Job
Reproduce every one of these entries word for word, leaving out the pictures.
*** Data for the task Section Begins ***
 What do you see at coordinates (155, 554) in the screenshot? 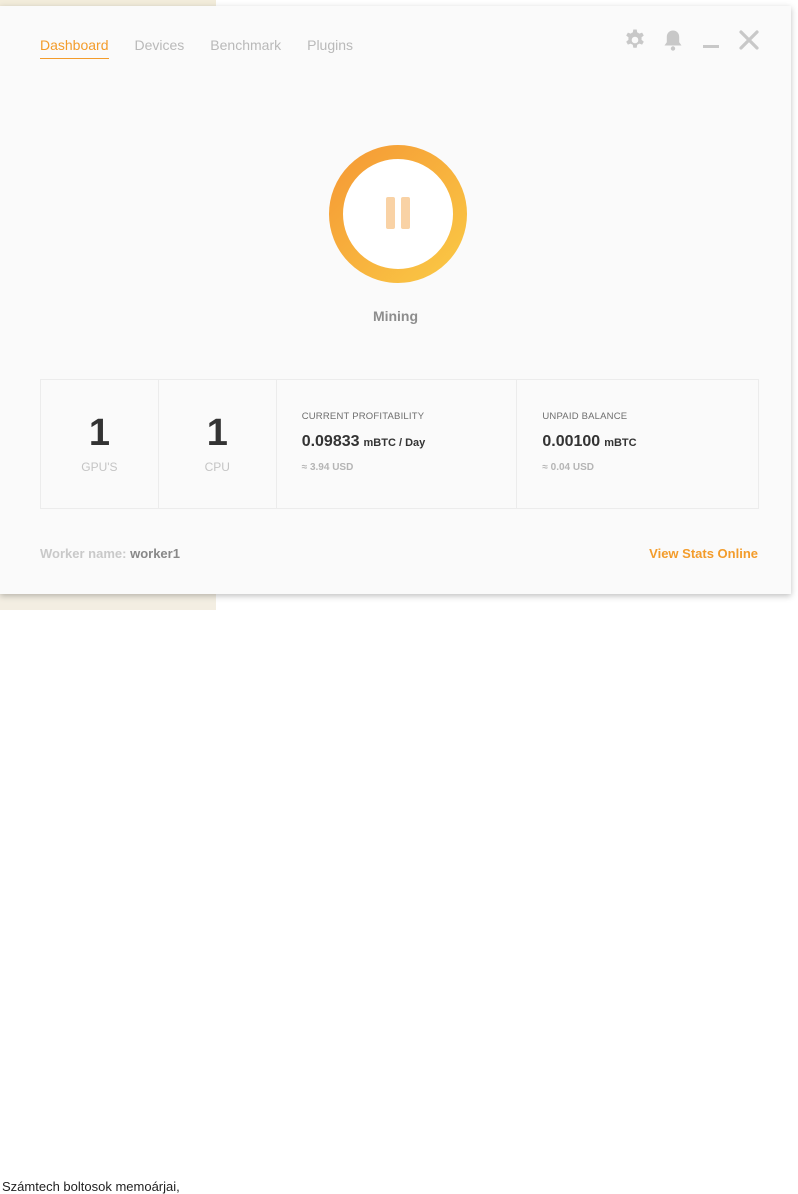
I see `worker-name-value: worker1` at bounding box center [155, 554].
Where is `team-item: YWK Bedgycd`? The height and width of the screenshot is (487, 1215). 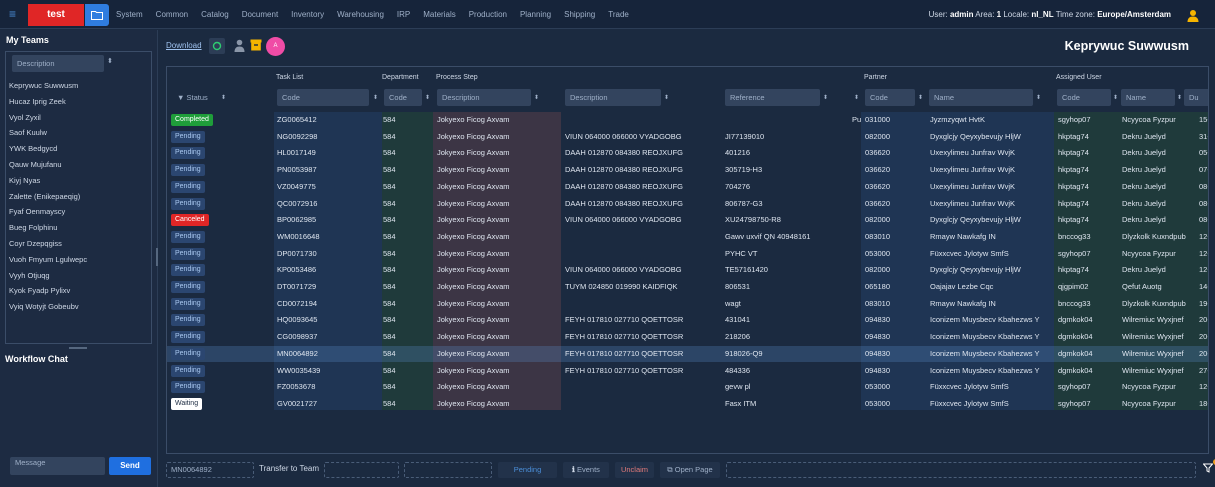
team-item: YWK Bedgycd is located at coordinates (79, 149).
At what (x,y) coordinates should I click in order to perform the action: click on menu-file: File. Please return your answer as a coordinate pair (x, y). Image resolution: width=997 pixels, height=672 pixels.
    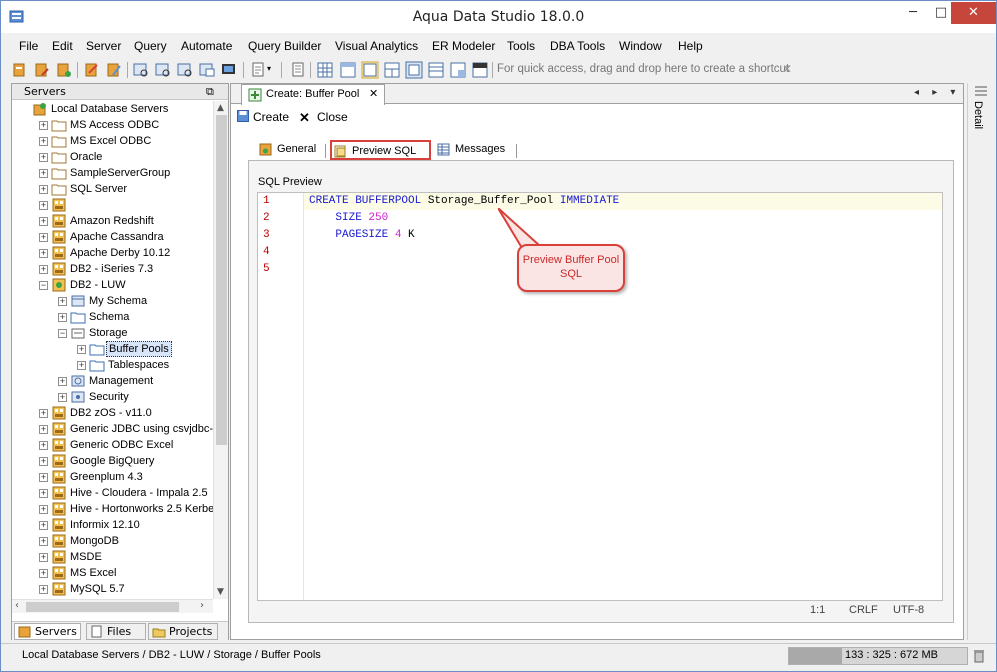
*** Data for the task Section Ends ***
Result for this task
 What do you see at coordinates (155, 554) in the screenshot? 
I see `worker-name-value: worker1` at bounding box center [155, 554].
Where is `team-item: YWK Bedgycd`? The height and width of the screenshot is (487, 1215). 
team-item: YWK Bedgycd is located at coordinates (79, 149).
At what (x,y) coordinates should I click in order to perform the action: click on menu-file: File. Please return your answer as a coordinate pair (x, y). Image resolution: width=997 pixels, height=672 pixels.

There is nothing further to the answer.